And if you want to specialize a general string to a template litteral at runtime you cannot.
Most of the time you want to validate user strings/runtime generated strings. On most applications compile time strings are very few and not need validation. When you need validation of strings you generally need only runtime or both and then why duplicate the runtime validation with another compile time validation that take an alternative syntax?
This seems 1) a niche feature
And 2) a feature that users will misunderstand, the only dev I know which read about the feature think it works at runtime. Also I believe that existing template litteral do accept general strings I did a POC a few months ago so that's weird but maybe that TS can determine that a string is from runtime and then refuse it at compile time.

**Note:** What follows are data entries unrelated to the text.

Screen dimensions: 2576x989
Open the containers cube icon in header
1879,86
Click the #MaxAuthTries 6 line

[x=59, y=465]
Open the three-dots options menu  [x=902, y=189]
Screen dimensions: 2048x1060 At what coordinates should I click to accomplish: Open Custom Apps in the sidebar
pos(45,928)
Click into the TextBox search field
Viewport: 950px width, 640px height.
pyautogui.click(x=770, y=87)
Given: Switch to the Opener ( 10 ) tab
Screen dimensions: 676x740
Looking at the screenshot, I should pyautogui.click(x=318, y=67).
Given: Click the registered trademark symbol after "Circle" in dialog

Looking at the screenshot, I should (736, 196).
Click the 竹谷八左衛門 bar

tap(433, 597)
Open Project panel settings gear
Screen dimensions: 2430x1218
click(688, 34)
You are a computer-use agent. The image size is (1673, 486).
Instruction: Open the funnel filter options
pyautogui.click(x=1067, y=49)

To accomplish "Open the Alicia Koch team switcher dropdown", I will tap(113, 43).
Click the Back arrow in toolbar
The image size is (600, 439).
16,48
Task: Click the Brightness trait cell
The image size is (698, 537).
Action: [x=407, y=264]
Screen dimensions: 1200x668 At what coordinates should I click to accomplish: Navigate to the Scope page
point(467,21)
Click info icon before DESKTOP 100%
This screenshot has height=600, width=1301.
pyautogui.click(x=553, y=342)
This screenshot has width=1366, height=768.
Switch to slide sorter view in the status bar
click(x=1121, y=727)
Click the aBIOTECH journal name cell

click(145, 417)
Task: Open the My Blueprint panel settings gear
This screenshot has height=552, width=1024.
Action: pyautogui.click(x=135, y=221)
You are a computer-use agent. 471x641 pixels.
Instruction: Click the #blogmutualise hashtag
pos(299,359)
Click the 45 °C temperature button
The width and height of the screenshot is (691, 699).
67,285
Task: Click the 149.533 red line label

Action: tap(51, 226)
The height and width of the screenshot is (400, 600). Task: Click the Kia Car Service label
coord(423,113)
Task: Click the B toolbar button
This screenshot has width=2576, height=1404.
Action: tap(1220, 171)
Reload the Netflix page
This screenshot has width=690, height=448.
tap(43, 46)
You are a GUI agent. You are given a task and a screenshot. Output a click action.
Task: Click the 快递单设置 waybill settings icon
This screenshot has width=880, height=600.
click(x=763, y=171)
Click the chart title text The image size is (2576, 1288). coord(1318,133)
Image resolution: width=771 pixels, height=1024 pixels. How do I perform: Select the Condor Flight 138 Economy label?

It's not as niche in web technologies as you might think.
Some domains that will benefit: ORM mappers, CSS style generation, configuration strings, path munging, localization.
> Also I believe that existing template litteral do accept general strings I did a POC a few months ago
... yes, template literals accept general strings. Like I said,
> Template literals that contain non-string-literal parameters will still generalize to string.
the new feature kicks in when all the parameters supplied to the template literal are value types themselves, or an OR of value types (I don't know if something even more expressive is supported).
I hope you try to understand better what TS is offering before you make uneducated criticisms of it.
> If my parameter only accept "foo" or "bar" and that at runtime I send an invalid input
calling a function with a general string argument when the parameter expects a string literal will have TS refuse to compile.